At the Carlos A. Bravo School, 34 teachers have a total 1,100 students.
Enrollment here, which remained the same as last year, doesn’t exactly reflect the nationwide increase. García said he’s hoping for a 10% increase in enrollment this year, though that’s unlikely unless he can figure out a way to get students to come to classes in the afternoon. And without more resources, that could be an unlikely prospect, he said.
The school director sighs as he looks at the school’s lone computer, which is tucked under a cloth to protect it from dust. He doesn’t even know how to use it.
“We have a lot of needs,” García said.
“Investing in education is the only way out of underdevelopment.”
Revolutionary Change
Education was a hallmark of the first Sandinista government in the 1980s, and this government appears equally determined to achieve success with limited resources.
The Education Ministry this year plans to hire 1,500 new teachers, and train 10,000 more.
The government also expects to build 184 new classrooms and repair 220 more around the country, while delivering 120,000 new desks and distribute nearly 400,000 backpacks and school supplies to students, as well as 186,000 school uniforms.
Minister De Castilla, whose austere face is framed by a trimmed, bleach-white beard, said he’s up to the challenge and is serious about increasing enrollment. The bookish educator will oversee a massive push to teach more than 500,000 Nicaraguans to read and write this year.
While in exile in Costa Rica after he fled the Somoza dictatorship here in the 1970s, De Castilla buried himself in books and ended up with a doctorate in education from the University of Costa Rica.
De Castilla – who proudly announces that he’s written 23 books and whose resume is so long it may as well count as one of them – said his favorite thinkers are Fidel Castro and Ché Guevara. Paintings of Nicaraguan revolutionary Gen. Augusto C. Sandino decorate his office walls in Managua.
The lifelong Sandinista, who served as vice-minister of education in the 1980s, said Marxist thinking won’t necessarily be inculcated into the Nicaraguan curriculum, which is currently up for revision. The ministry is wrapping up an exhaustive, nationwide “popular” consultation in which officials gathered opinions from all different sectors of society, including online opinions logged through the ministry’s Web site.

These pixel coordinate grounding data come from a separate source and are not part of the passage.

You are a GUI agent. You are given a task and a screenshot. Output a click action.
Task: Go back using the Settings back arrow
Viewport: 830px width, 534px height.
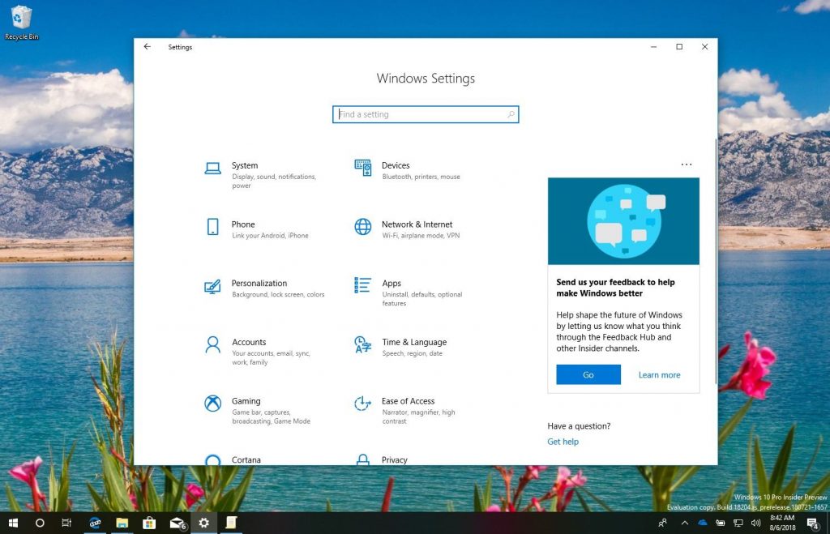pos(148,47)
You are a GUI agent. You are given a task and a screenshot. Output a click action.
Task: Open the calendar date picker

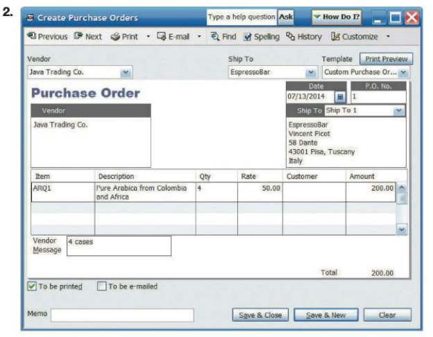(x=341, y=97)
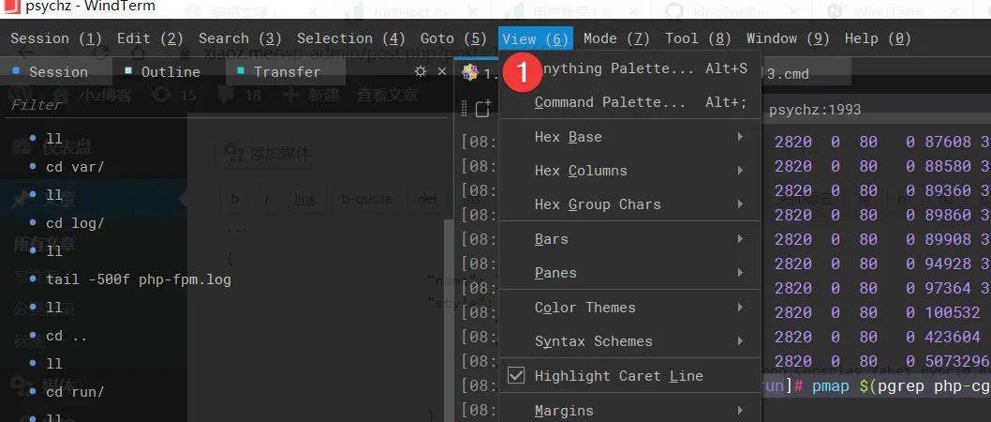Click the new session icon in toolbar
This screenshot has height=422, width=991.
[483, 109]
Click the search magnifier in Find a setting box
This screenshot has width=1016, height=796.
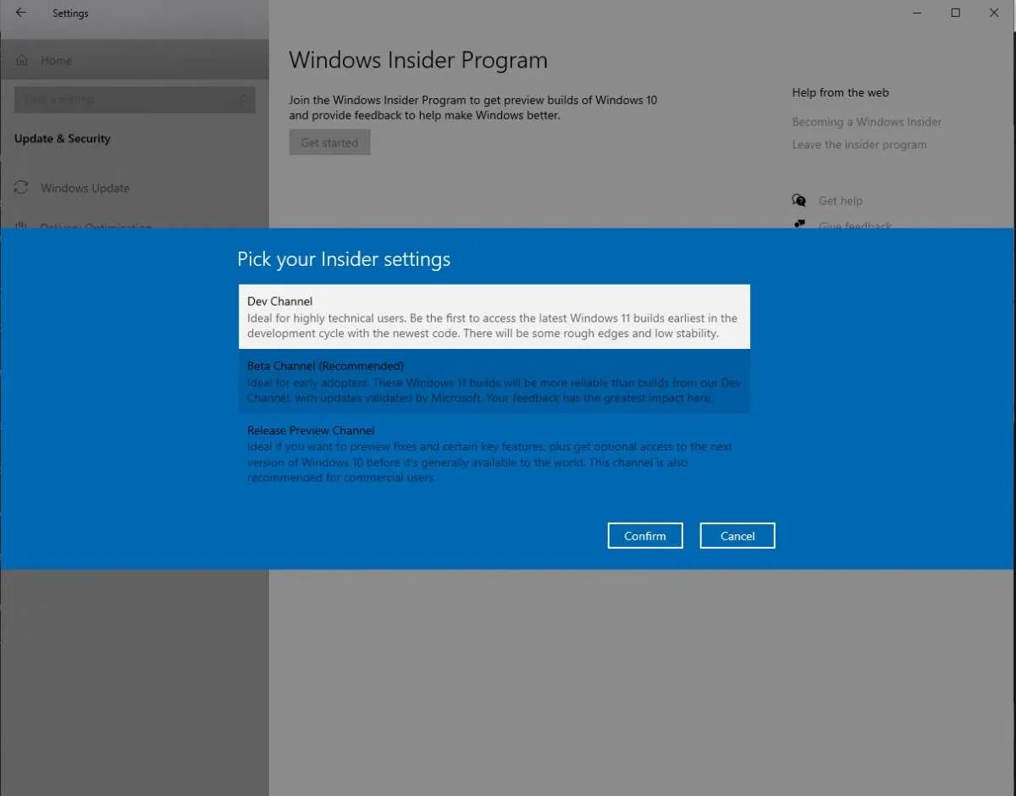pyautogui.click(x=244, y=99)
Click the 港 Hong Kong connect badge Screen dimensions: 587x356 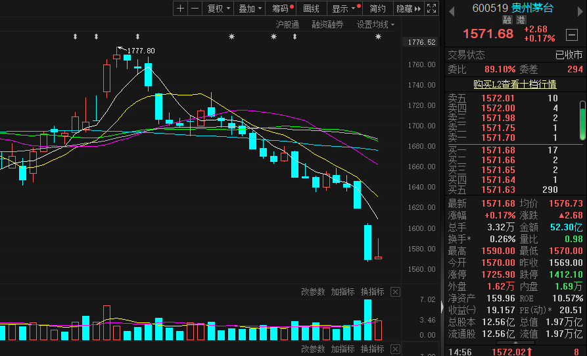click(521, 20)
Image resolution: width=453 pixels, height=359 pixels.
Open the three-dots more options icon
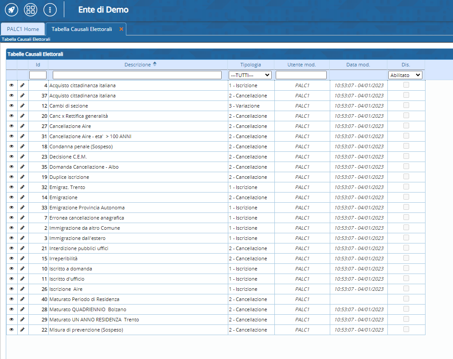coord(50,9)
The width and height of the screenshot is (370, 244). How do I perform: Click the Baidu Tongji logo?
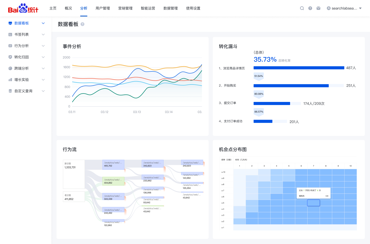click(23, 8)
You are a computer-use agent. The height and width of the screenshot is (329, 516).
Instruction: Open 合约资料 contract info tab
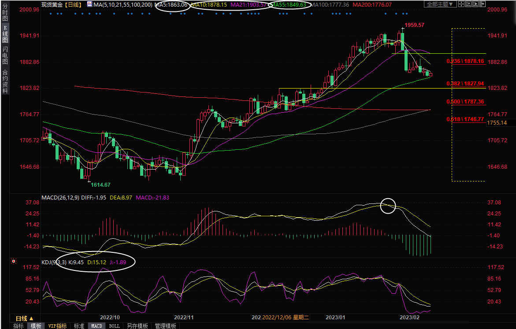pyautogui.click(x=5, y=81)
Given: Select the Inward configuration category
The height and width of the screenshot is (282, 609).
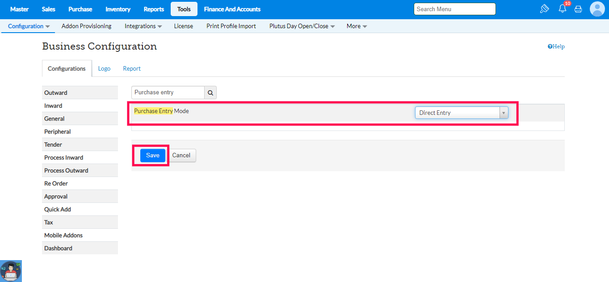Looking at the screenshot, I should point(53,105).
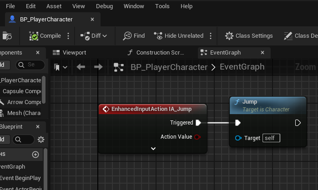The height and width of the screenshot is (190, 318).
Task: Click the Jump node's Target pin
Action: 238,138
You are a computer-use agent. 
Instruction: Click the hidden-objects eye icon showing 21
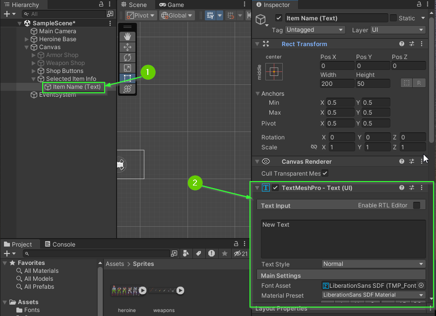[238, 253]
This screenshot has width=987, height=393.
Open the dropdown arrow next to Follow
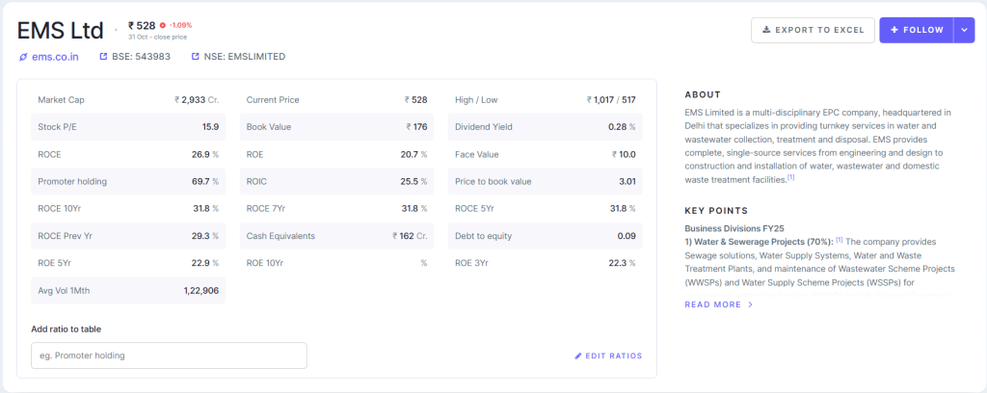[x=964, y=30]
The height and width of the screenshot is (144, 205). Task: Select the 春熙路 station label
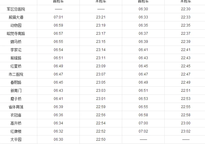click(16, 82)
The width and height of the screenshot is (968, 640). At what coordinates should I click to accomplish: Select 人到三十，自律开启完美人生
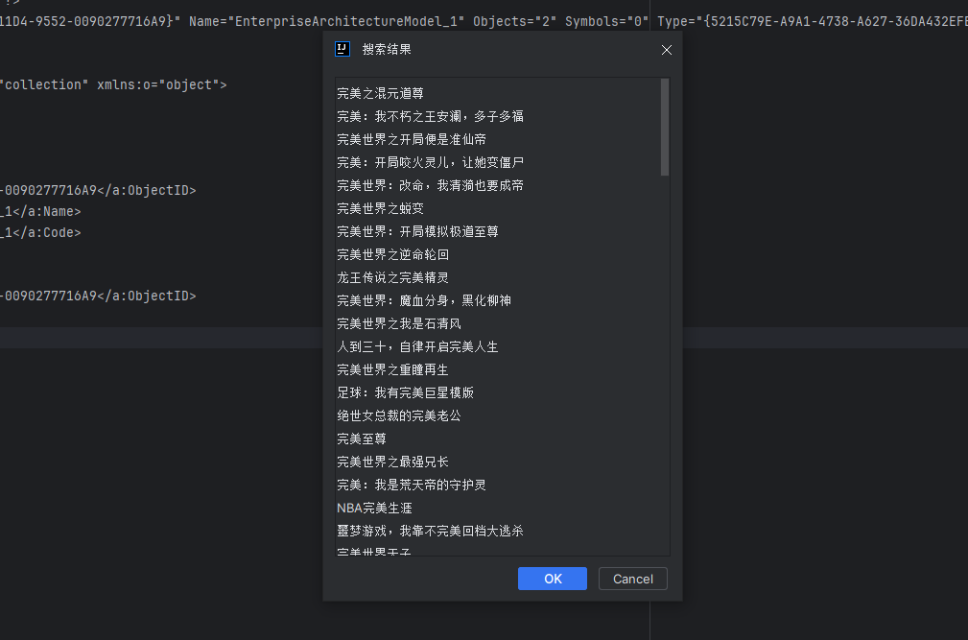(417, 345)
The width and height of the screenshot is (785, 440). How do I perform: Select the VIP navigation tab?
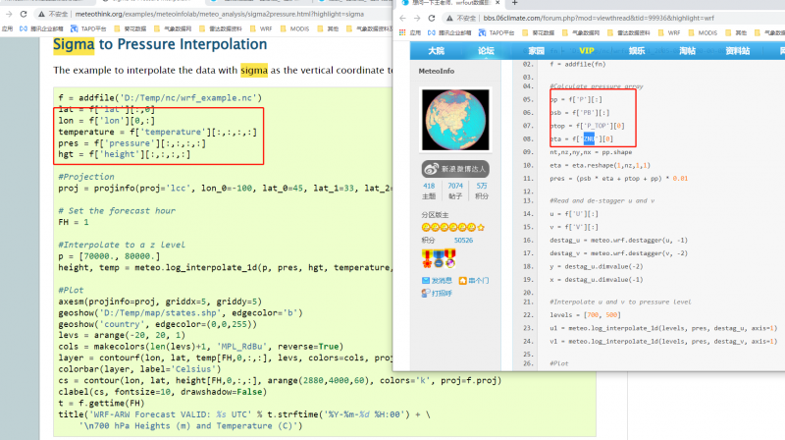point(587,50)
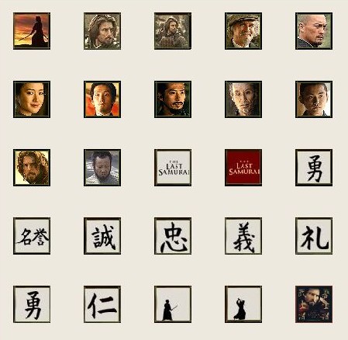The height and width of the screenshot is (340, 348).
Task: Pick the 忠 kanji icon
Action: 173,236

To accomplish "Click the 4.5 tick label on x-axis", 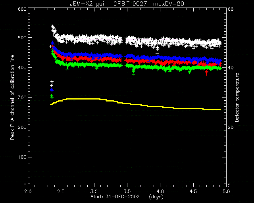I will 193,192.
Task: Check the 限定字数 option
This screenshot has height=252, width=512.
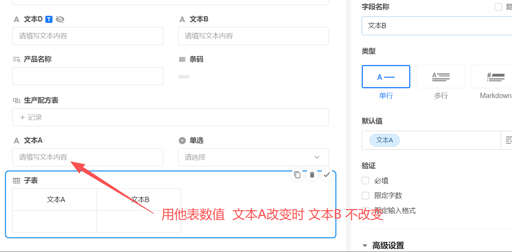Action: coord(365,195)
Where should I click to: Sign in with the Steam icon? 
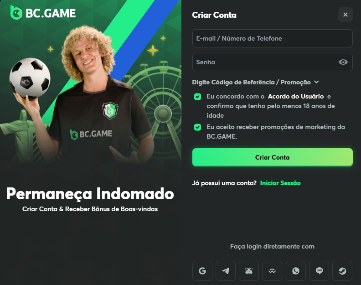[x=342, y=271]

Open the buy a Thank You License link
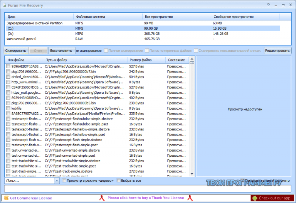[146, 198]
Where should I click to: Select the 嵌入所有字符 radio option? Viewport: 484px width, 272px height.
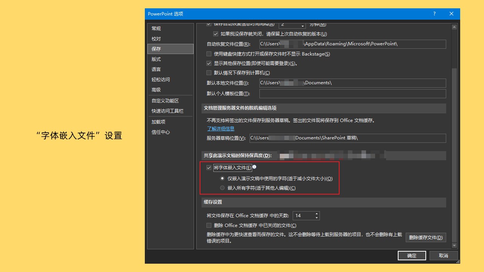(x=222, y=187)
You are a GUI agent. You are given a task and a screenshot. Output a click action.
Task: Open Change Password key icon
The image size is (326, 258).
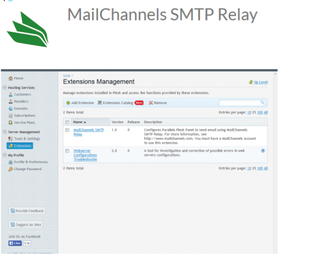click(11, 169)
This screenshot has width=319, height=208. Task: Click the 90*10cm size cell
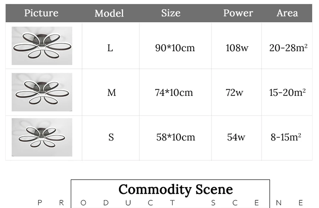(175, 48)
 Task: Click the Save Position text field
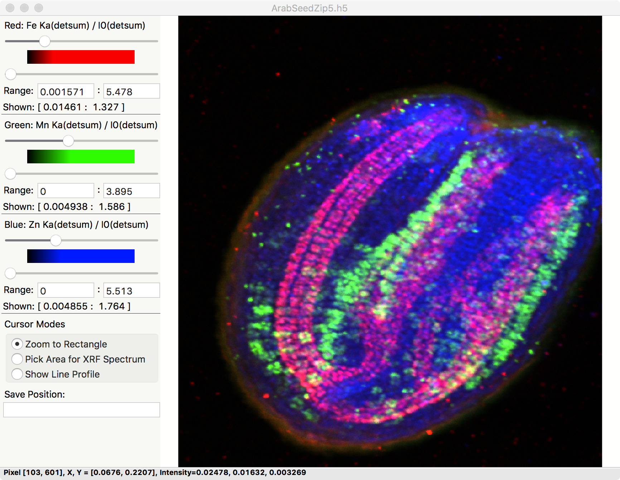tap(82, 410)
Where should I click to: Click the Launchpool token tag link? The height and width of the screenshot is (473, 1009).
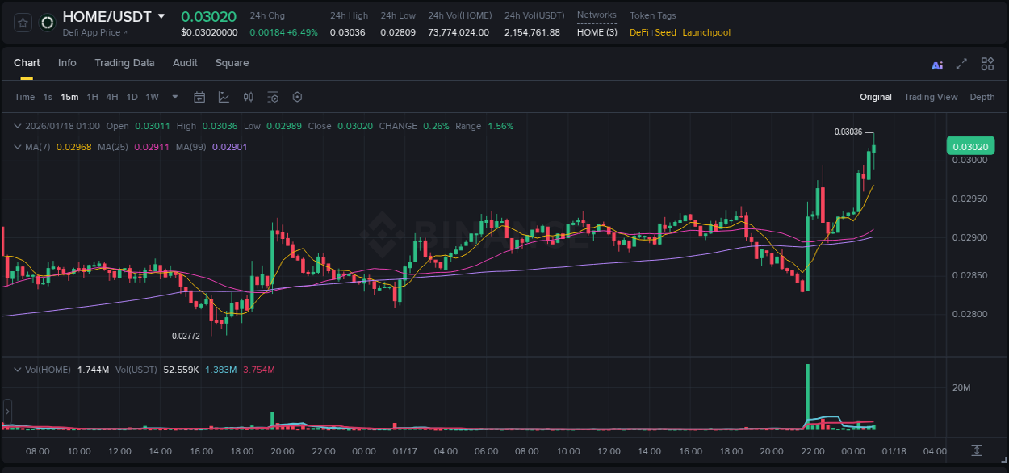click(x=706, y=32)
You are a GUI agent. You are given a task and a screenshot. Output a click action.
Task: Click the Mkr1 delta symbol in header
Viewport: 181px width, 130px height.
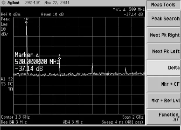coord(124,10)
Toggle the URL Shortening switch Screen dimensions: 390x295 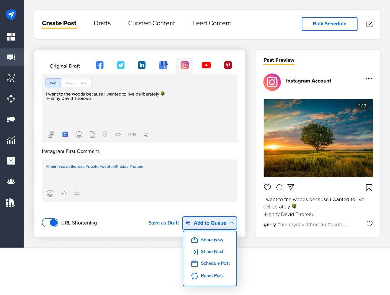pos(50,223)
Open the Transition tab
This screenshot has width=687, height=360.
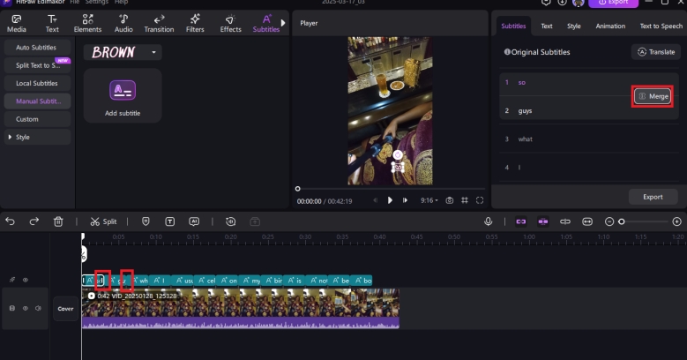(159, 23)
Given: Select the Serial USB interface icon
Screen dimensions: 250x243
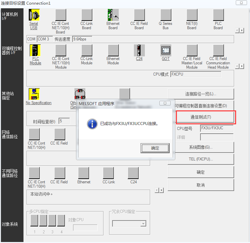Looking at the screenshot, I should pyautogui.click(x=34, y=15).
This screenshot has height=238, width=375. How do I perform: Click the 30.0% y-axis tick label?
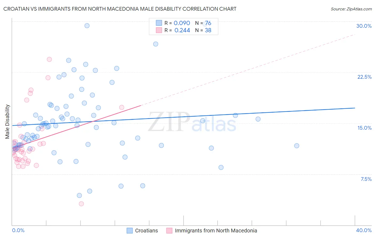364,26
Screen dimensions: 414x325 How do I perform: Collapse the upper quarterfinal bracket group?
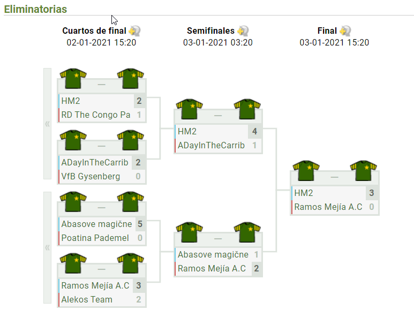point(47,124)
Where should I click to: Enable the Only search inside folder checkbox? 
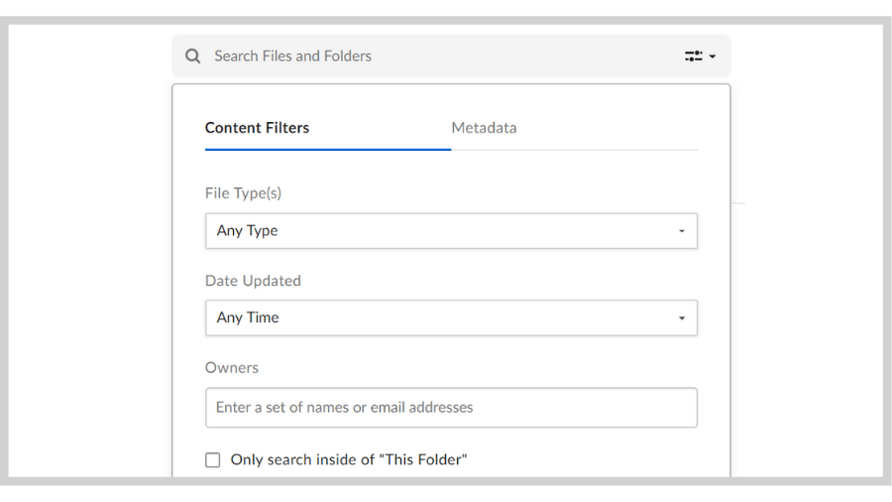[213, 460]
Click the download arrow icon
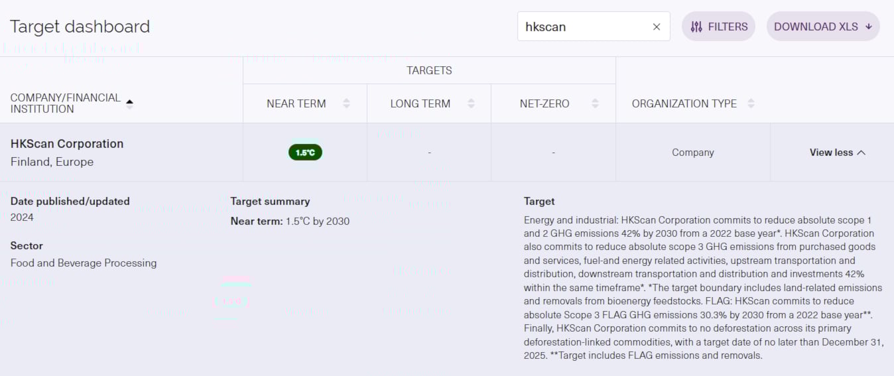Image resolution: width=894 pixels, height=376 pixels. pos(868,27)
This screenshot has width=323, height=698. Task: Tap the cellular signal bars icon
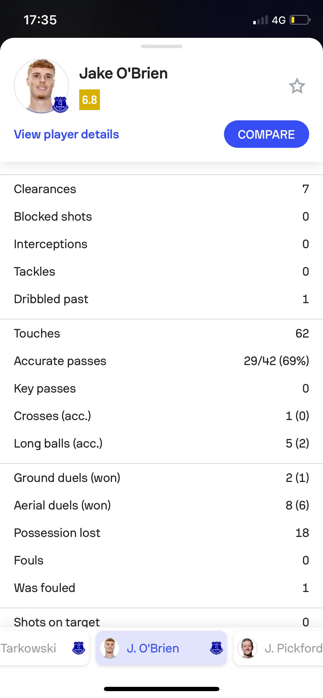pyautogui.click(x=260, y=20)
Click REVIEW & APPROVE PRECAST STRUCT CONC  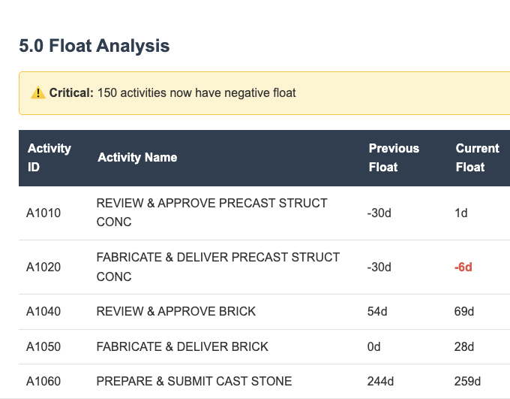(x=212, y=213)
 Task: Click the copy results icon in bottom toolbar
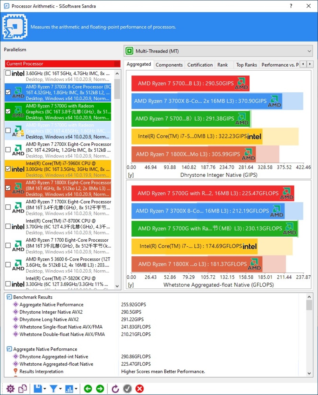(23, 389)
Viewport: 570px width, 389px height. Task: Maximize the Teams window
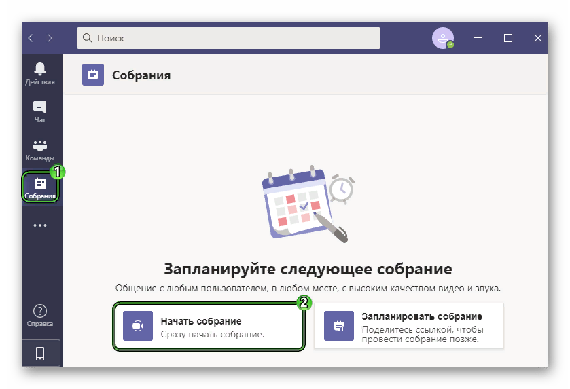[508, 38]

The results will be used to propose curriculum changes as soon as March, De Castilla said.
The minister admitted, however, that he wants to introduce economics, philosophy and sociology courses into secondary education courses.
“I want students to interpret the reality in which they live,” he said. De Castilla laughed when asked why he’s a Sandinista, as if the question were too ridiculous to ask.
“It’s a basic ethical problem, because poverty afflicts,” he said. “Only together, in a revolutionary party, is it possible to think about getting out of poverty.”
The revolutionary educator never actually took up arms, but nonetheless refers to himself as a militant.
“A militant doesn’t have to have weapons,” he said.